Every line of the material that follows must be printed again exactly.
..............................
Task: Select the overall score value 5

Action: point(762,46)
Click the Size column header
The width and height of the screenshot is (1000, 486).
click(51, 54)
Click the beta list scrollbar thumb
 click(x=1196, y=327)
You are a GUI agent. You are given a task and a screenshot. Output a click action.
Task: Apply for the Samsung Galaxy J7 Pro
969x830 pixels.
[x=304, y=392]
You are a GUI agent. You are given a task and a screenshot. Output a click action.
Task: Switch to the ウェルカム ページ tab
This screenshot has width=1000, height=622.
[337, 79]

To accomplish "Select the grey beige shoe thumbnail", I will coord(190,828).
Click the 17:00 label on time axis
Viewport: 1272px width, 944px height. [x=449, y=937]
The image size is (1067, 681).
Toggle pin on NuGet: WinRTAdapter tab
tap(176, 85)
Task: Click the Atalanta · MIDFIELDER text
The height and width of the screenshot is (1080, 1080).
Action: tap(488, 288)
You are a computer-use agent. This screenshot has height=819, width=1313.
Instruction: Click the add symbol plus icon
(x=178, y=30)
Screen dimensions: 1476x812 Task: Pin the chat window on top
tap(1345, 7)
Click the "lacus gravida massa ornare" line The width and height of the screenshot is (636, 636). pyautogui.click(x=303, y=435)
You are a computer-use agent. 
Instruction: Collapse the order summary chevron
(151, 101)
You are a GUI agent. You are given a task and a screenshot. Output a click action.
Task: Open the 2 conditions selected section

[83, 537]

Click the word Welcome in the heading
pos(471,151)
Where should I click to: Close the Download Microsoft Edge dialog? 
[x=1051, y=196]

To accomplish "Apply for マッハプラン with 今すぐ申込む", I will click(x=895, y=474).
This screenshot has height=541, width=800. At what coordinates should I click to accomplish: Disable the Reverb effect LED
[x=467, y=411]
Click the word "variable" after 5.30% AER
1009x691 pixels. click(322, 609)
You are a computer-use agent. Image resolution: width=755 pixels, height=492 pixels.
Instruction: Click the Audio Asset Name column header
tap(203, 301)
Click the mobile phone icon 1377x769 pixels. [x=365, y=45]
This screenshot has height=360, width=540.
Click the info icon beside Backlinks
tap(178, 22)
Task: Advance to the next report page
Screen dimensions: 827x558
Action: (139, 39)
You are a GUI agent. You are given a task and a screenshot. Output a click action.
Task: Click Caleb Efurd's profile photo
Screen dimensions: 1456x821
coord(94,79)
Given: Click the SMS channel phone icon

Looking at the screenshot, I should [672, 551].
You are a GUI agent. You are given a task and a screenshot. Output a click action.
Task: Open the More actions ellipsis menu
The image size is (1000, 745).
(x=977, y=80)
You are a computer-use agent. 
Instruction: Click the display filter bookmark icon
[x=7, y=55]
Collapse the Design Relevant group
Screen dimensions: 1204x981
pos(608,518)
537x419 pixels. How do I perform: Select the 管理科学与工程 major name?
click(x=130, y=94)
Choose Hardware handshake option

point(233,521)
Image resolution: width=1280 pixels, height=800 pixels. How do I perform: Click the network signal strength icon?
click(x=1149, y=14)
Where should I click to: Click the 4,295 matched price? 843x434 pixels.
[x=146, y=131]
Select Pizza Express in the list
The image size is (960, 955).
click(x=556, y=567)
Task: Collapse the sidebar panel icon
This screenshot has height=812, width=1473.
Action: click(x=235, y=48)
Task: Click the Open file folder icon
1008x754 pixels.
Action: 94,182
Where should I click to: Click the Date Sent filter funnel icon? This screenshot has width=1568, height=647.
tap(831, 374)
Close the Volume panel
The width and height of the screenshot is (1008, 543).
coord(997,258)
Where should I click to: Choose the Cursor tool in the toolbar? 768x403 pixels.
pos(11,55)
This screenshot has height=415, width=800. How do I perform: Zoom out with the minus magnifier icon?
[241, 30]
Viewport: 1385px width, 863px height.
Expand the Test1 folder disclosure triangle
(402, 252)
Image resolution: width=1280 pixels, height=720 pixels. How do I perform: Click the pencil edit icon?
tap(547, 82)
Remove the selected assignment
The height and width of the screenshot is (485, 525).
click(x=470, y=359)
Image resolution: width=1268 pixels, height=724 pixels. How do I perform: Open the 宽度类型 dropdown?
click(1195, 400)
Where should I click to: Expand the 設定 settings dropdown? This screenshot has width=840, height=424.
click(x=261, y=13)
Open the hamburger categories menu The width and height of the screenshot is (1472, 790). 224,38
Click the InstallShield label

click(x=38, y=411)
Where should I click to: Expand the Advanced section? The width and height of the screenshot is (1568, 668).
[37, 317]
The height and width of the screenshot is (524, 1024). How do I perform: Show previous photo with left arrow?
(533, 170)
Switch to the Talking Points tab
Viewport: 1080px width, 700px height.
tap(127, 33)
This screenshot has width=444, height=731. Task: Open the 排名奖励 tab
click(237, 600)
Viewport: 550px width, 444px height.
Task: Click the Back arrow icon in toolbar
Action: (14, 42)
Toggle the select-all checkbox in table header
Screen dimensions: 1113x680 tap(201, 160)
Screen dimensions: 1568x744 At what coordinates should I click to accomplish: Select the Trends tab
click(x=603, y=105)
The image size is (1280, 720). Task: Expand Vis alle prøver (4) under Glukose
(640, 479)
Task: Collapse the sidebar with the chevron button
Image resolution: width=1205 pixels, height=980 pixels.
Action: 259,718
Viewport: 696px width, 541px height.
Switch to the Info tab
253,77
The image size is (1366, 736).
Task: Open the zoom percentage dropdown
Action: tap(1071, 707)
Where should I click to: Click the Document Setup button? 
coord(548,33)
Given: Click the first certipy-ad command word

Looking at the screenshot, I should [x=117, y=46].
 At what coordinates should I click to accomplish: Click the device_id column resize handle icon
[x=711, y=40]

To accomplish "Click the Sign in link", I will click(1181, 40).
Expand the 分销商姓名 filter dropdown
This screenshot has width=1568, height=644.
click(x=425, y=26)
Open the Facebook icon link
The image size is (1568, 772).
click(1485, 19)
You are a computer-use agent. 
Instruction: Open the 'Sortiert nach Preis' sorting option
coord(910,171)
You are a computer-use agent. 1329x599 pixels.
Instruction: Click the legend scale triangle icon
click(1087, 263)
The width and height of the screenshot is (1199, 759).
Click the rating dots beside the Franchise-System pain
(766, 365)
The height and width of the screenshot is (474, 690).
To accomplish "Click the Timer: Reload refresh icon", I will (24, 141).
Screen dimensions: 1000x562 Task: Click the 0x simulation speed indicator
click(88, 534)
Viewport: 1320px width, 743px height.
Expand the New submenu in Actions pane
..............................
Exercise answer
Task: Select the overall score value 5

Action: point(762,46)
Click the Size column header
The width and height of the screenshot is (1000, 486).
click(51, 54)
Click the beta list scrollbar thumb
 click(x=1196, y=327)
You are a GUI agent. You are given a task and a screenshot. Output a click action.
Task: Apply for the Samsung Galaxy J7 Pro
969x830 pixels.
[x=304, y=392]
You are a GUI agent. You are given a task and a screenshot. Output a click action.
Task: Switch to the ウェルカム ページ tab
This screenshot has width=1000, height=622.
[337, 79]

To accomplish "Select the grey beige shoe thumbnail", I will coord(190,828).
Click the 17:00 label on time axis
Viewport: 1272px width, 944px height. [x=449, y=937]
The image size is (1067, 681).
Toggle pin on NuGet: WinRTAdapter tab
tap(176, 85)
Task: Click the Atalanta · MIDFIELDER text
The height and width of the screenshot is (1080, 1080).
Action: tap(488, 288)
You are a computer-use agent. This screenshot has height=819, width=1313.
Instruction: Click the add symbol plus icon
(x=178, y=30)
Screen dimensions: 1476x812 Task: Pin the chat window on top
tap(1345, 7)
Click the "lacus gravida massa ornare" line The width and height of the screenshot is (636, 636). pyautogui.click(x=303, y=435)
You are a computer-use agent. 
Instruction: Collapse the order summary chevron
(151, 101)
You are a GUI agent. You are given a task and a screenshot. Output a click action.
Task: Open the 2 conditions selected section

[83, 537]

Click the word Welcome in the heading
pos(471,151)
Where should I click to: Close the Download Microsoft Edge dialog? 
[x=1051, y=196]

To accomplish "Apply for マッハプラン with 今すぐ申込む", I will click(x=895, y=474).
This screenshot has height=541, width=800. At what coordinates should I click to accomplish: Disable the Reverb effect LED
[x=467, y=411]
Click the word "variable" after 5.30% AER
1009x691 pixels. click(322, 609)
You are a computer-use agent. Image resolution: width=755 pixels, height=492 pixels.
Instruction: Click the Audio Asset Name column header
tap(203, 301)
Click the mobile phone icon 1377x769 pixels. [x=365, y=45]
This screenshot has height=360, width=540.
Click the info icon beside Backlinks
tap(178, 22)
Task: Advance to the next report page
Screen dimensions: 827x558
Action: (139, 39)
You are a GUI agent. You are given a task and a screenshot. Output a click action.
Task: Click Caleb Efurd's profile photo
Screen dimensions: 1456x821
coord(94,79)
Given: Click the SMS channel phone icon

Looking at the screenshot, I should [672, 551].
You are a GUI agent. You are given a task and a screenshot. Output a click action.
Task: Open the More actions ellipsis menu
The image size is (1000, 745).
(x=977, y=80)
You are a computer-use agent. 
Instruction: Click the display filter bookmark icon
[x=7, y=55]
Collapse the Design Relevant group
Screen dimensions: 1204x981
pos(608,518)
537x419 pixels. How do I perform: Select the 管理科学与工程 major name?
click(x=130, y=94)
Choose Hardware handshake option

point(233,521)
Image resolution: width=1280 pixels, height=800 pixels. How do I perform: Click the network signal strength icon?
click(x=1149, y=14)
Where should I click to: Click the 4,295 matched price? 843x434 pixels.
[x=146, y=131]
Select Pizza Express in the list
The image size is (960, 955).
click(x=556, y=567)
Task: Collapse the sidebar panel icon
This screenshot has height=812, width=1473.
Action: click(x=235, y=48)
Task: Click the Open file folder icon
1008x754 pixels.
Action: 94,182
Where should I click to: Click the Date Sent filter funnel icon? This screenshot has width=1568, height=647.
tap(831, 374)
Close the Volume panel
The width and height of the screenshot is (1008, 543).
coord(997,258)
Where should I click to: Choose the Cursor tool in the toolbar? 768x403 pixels.
pos(11,55)
This screenshot has height=415, width=800. How do I perform: Zoom out with the minus magnifier icon?
[241, 30]
Viewport: 1385px width, 863px height.
Expand the Test1 folder disclosure triangle
(402, 252)
Image resolution: width=1280 pixels, height=720 pixels. How do I perform: Click the pencil edit icon?
tap(547, 82)
Remove the selected assignment
The height and width of the screenshot is (485, 525).
click(x=470, y=359)
Image resolution: width=1268 pixels, height=724 pixels. How do I perform: Open the 宽度类型 dropdown?
click(1195, 400)
Where should I click to: Expand the 設定 settings dropdown? This screenshot has width=840, height=424.
click(x=261, y=13)
Open the hamburger categories menu The width and height of the screenshot is (1472, 790). 224,38
Click the InstallShield label

click(x=38, y=411)
Where should I click to: Expand the Advanced section? The width and height of the screenshot is (1568, 668).
[37, 317]
The height and width of the screenshot is (524, 1024). How do I perform: Show previous photo with left arrow?
(533, 170)
Switch to the Talking Points tab
Viewport: 1080px width, 700px height.
tap(127, 33)
This screenshot has width=444, height=731. Task: Open the 排名奖励 tab
click(237, 600)
Viewport: 550px width, 444px height.
Task: Click the Back arrow icon in toolbar
Action: (14, 42)
Toggle the select-all checkbox in table header
Screen dimensions: 1113x680 tap(201, 160)
Screen dimensions: 1568x744 At what coordinates should I click to accomplish: Select the Trends tab
click(x=603, y=105)
The image size is (1280, 720). Task: Expand Vis alle prøver (4) under Glukose
(640, 479)
Task: Collapse the sidebar with the chevron button
Image resolution: width=1205 pixels, height=980 pixels.
Action: 259,718
Viewport: 696px width, 541px height.
Switch to the Info tab
253,77
The image size is (1366, 736).
Task: Open the zoom percentage dropdown
Action: tap(1071, 707)
Where should I click to: Click the Document Setup button? 
coord(548,33)
Given: Click the first certipy-ad command word

Looking at the screenshot, I should [x=117, y=46].
 At what coordinates should I click to accomplish: Click the device_id column resize handle icon
[x=711, y=40]

To accomplish "Click the Sign in link", I will click(1181, 40).
Expand the 分销商姓名 filter dropdown
This screenshot has width=1568, height=644.
click(x=425, y=26)
Open the Facebook icon link
The image size is (1568, 772).
click(1485, 19)
You are a computer-use agent. 
Instruction: Open the 'Sortiert nach Preis' sorting option
coord(910,171)
You are a computer-use agent. 1329x599 pixels.
Instruction: Click the legend scale triangle icon
click(1087, 263)
The width and height of the screenshot is (1199, 759).
Click the rating dots beside the Franchise-System pain
(766, 365)
The height and width of the screenshot is (474, 690).
To accomplish "Click the Timer: Reload refresh icon", I will (24, 141).
Screen dimensions: 1000x562 Task: Click the 0x simulation speed indicator
click(88, 534)
Viewport: 1320px width, 743px height.
Expand the New submenu in Actions pane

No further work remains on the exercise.